1 争点(1)ア(原告仏画1の著作物性)について
(1)ア 前記前提事実のとおり,原告仏画1は,いずれも国宝又は重要文化財として指定されている仏画又は曼荼羅を原図とし,これを復原する意図で制作されたものであり,F氏が,既存の著作物である原図1ないし10に依拠し,各原図においてその制作者により付与された創作的表現を,その制作当時の状態において再現・再製するべく制作したものであると認められる。
そうすると,原告仏画1において,各原図の制作者によって付与された創作的表現ないし表現上の本質的特徴が直接感得できることは,当然に予定されているものというべきであるところ,これに加えて,原告仏画1に,各原図における上記創作的表現とは異なる,新たな創作的表現が付加されている場合,すなわち,復原過程において,原図の具体的表現に修正,変更,増減等を加えることにより,F氏の思想又は感情が創作的に表現され,これによって,原告仏画1に接する者が,原告仏画1から,各原図の表現上の本質的特徴を直接感得できると同時に,新たに別の創作的表現を感得し得ると評価することができる場合には,原告仏画1は,各原図の二次的著作物として著作物性を有するものと解される。その一方で,原告仏画1において,各原図における具体的表現に修正,変更,増減等が加えられているとしても,上記変更等が,新たな創作的表現の付与とは認められず,なお,原告仏画1から,各原図の制作者によって付与された創作的表現のみが覚知されるにとどまる場合には,原告仏画1は,各原図の複製物であるにとどまり,その二次的著作物としての著作物性を有することはないものと解される。
なお,原告仏画1の復原画としての性質上,原告仏画1において,各原図の現在の状態における具体的表現に修正等が加えられているとしても,上記修正等が,各原図の制作当時の状態として当然に推測できる範囲にとどまる場合には,上記修正に係る表現は,各原図の制作者が付与した創作的表現の範囲内のものとみるべきであり,上記修正等をもって,新たな創作性の付与があったとみることはできない。
イ 原告らは,原告仏画1の創作性に関し,F氏の復原手法が独自のものである旨主張する。しかし,原告仏画1の著作物性については,上記アでみたとおり,原告仏画1において,各原図の制作者によって付与された創作的表現とは別の創作性が,具体的表現として表れているか否かによって検討するべきであり,独自の復原手法を採用した結果として,F氏の個性が原告仏画1の具体的表現において表出していれば別論,手法の独自性から,直ちに原告仏画1の創作性が導かれるものではない。

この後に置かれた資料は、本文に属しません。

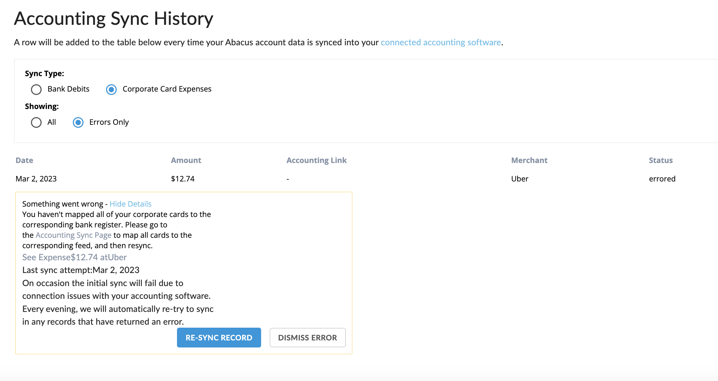Click the errored status cell
Viewport: 718px width, 381px height.
tap(662, 179)
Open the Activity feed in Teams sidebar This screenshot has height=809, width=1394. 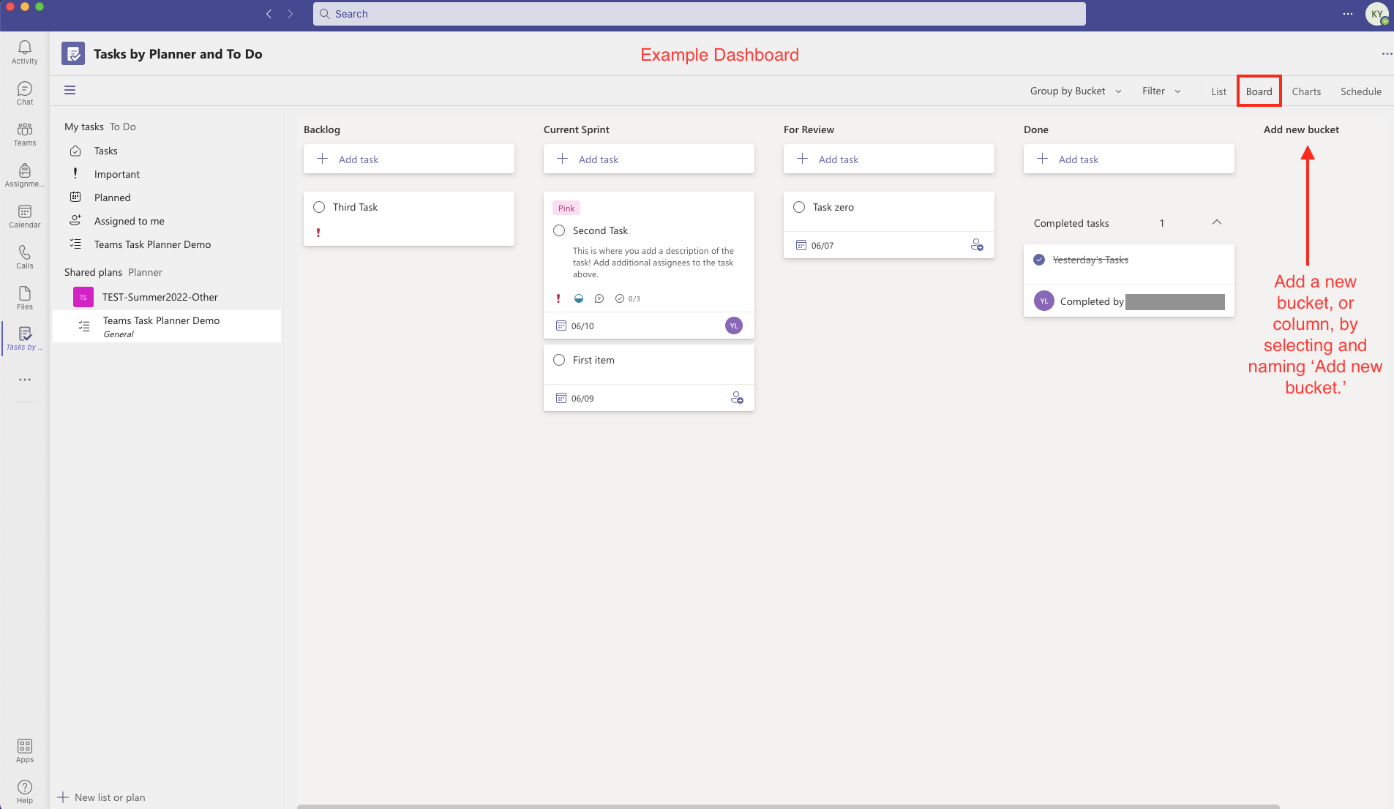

ウ 以上を前提に,原告仏画1に著作物性が認められるか否かを個別に検討する。
(略)
2(1) 以上のとおりであって,原告仏画1(1)ないし(9)については,各原図に新たな創作性を付与された点はなく,各原図の二次的著作物としての著作物性は認められないが,原告仏画1(10)については,上記1(11)ウでみた点において,著作物性を認めることができる。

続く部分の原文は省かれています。